The West Hollywood Book Fair is coming up 2 October, and I will be doing a reading in the morning and signing books till early afternoon.  So far, so good.  It is not, however, solely about the reading and the signing, but about all the preparations which go before the actual event.  New head shots; the old one was in black and white and colour was preferred.  Bookmarks...I know I didn't order enough.  Even the silly little annoyance of trying to find the little adhesive-backed pieces that transform a photograph and biography sheet into a stand-up, only to discover they need to be ordered in quantities of over a hundred and even then the company won't ship unless a minimum dollar amount is met, and  they won't guarantee delivery in time to meet my deadline..  Fortunately I have a creative husband who was able to make them...probably not as pretty, but hey...who's going to look behind the stand-up to see?

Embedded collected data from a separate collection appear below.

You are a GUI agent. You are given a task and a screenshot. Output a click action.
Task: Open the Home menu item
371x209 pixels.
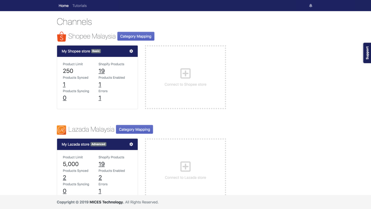63,6
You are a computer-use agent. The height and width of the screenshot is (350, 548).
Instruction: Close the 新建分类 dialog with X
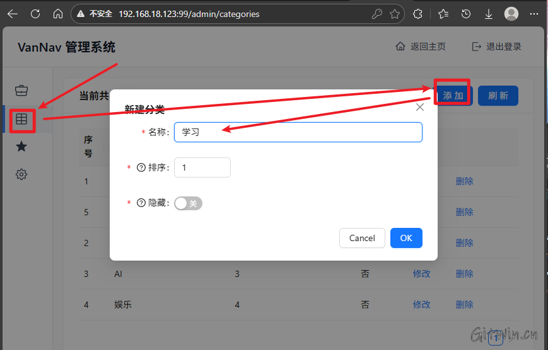(420, 107)
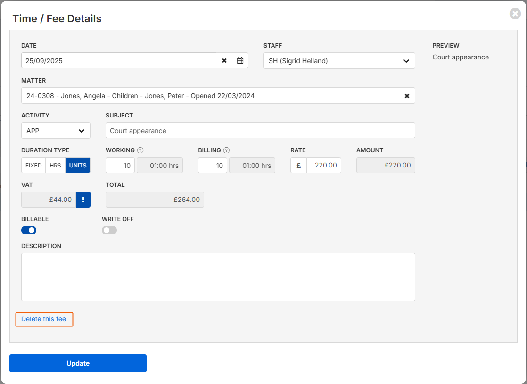Screen dimensions: 527x384
Task: Enable the Write Off toggle
Action: pyautogui.click(x=109, y=230)
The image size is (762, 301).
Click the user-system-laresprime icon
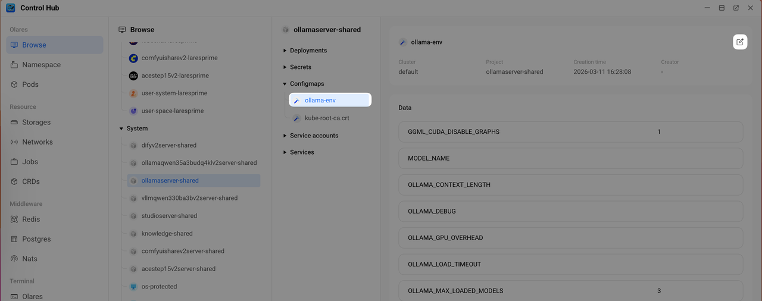133,93
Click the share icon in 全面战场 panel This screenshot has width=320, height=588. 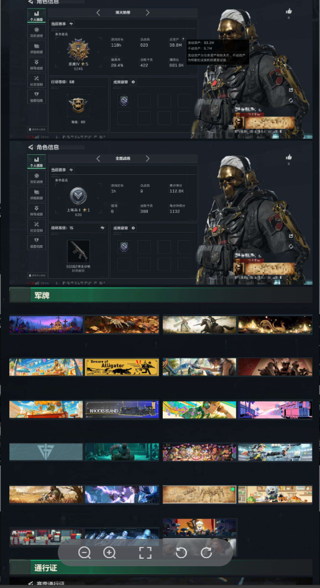pos(291,236)
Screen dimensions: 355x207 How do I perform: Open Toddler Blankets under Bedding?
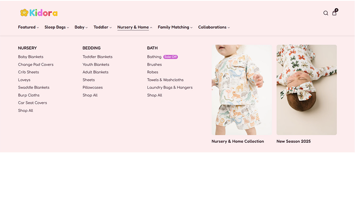point(97,57)
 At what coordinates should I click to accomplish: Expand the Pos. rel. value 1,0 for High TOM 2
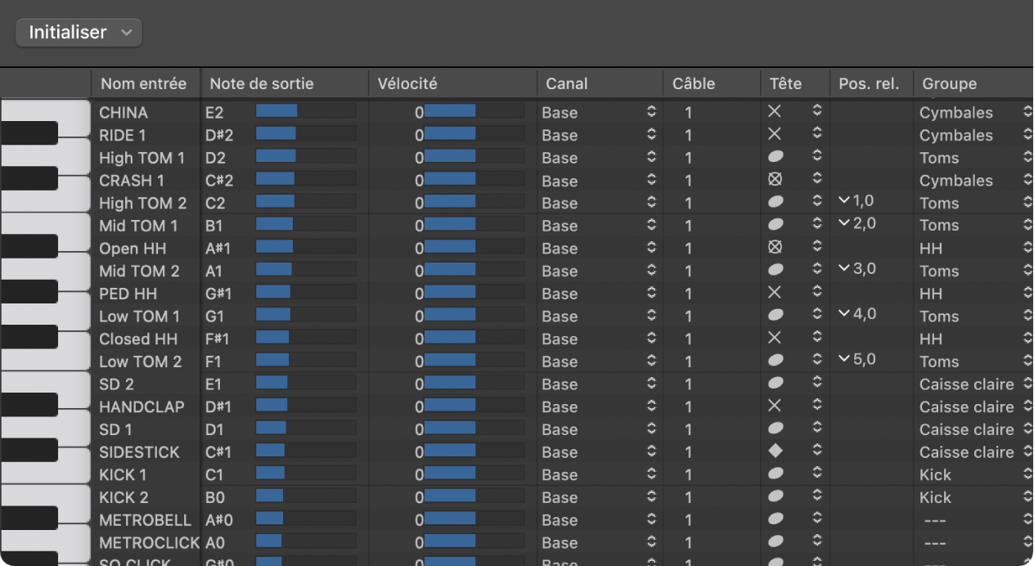click(x=857, y=201)
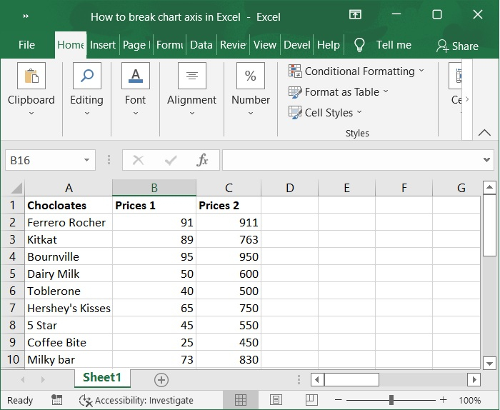Viewport: 500px width, 410px height.
Task: Click the Alignment group icon
Action: click(191, 76)
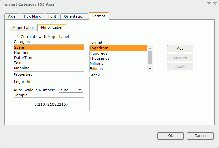Open the Tick Mark tab
219x148 pixels.
click(x=32, y=16)
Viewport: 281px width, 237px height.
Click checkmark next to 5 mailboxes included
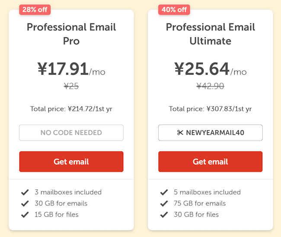[x=164, y=192]
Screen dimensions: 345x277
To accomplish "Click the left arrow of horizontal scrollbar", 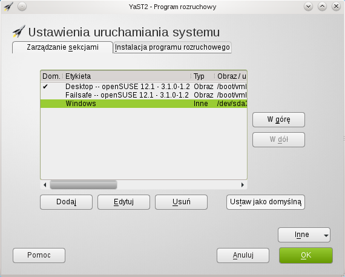I will tap(45, 185).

And now comes the worry...will the books, ordered in what should have been ample time...get here by the end of September?  I can always pass out business cards, but it's not exactly the same thing.  Will the weather hold?  Early October in Southern California can range from triple digits to poring rain, and this event is outside.

Yes...everything will come together all right.  Yes, the event will be a great success.  Those wonderful people at the Greater Los Angeles Writers Society and the Chamber of Commerce of West Hollywood have a track record with this event, and I should just relax and sit back and do what I do best...write fiction.  However....

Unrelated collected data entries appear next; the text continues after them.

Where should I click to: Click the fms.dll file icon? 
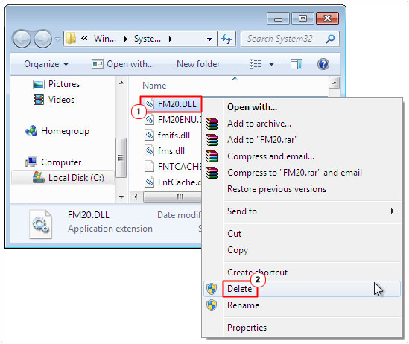[x=150, y=150]
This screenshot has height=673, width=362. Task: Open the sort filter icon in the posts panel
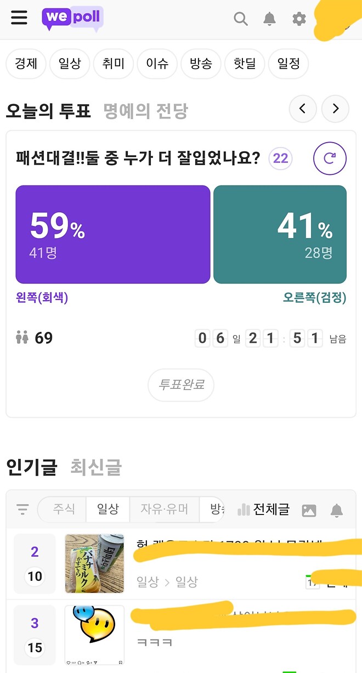tap(22, 509)
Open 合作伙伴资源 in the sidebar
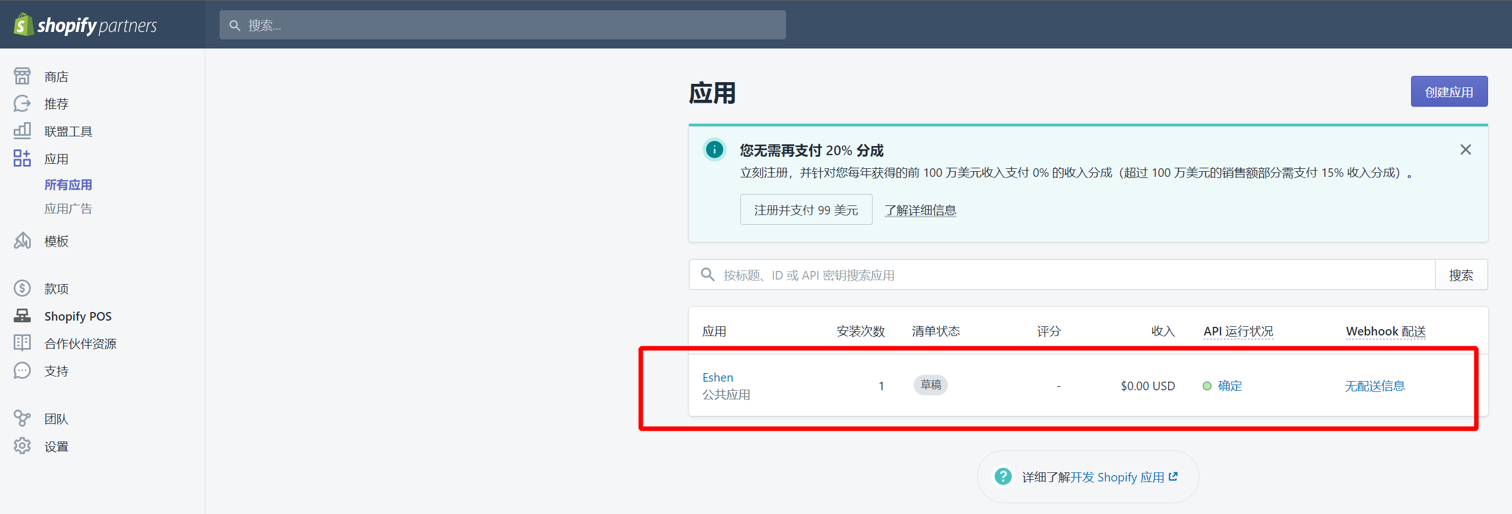Screen dimensions: 1512x514 (80, 343)
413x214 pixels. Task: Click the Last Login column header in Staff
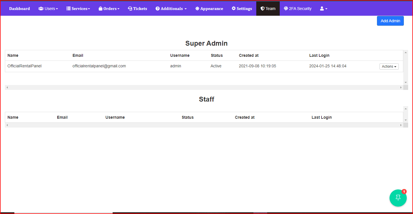tap(321, 117)
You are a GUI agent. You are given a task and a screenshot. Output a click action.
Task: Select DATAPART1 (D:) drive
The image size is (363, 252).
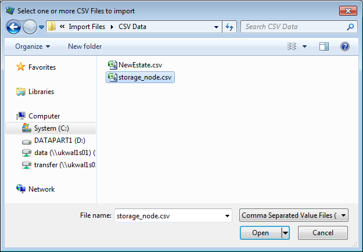(60, 141)
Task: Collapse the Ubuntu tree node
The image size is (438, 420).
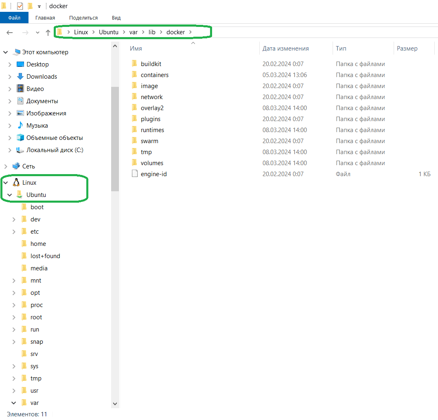Action: tap(10, 195)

I tend to write scenarios of disaster and death, of unexpected revolutions and battles of historical proportions.  I tend to expect the unexpected and imagine "What if...?" in a myriad of timelines and possibilities.  It is all fantasy and I can control it all with the flick of a delete key and the tapping of my fingers upon the white letters set into the blackness of my laptop computer.  The word is my oyster and I can open it and pull forth a string of pearls if my imagination so dictates.

This is life, real life,

Sigh.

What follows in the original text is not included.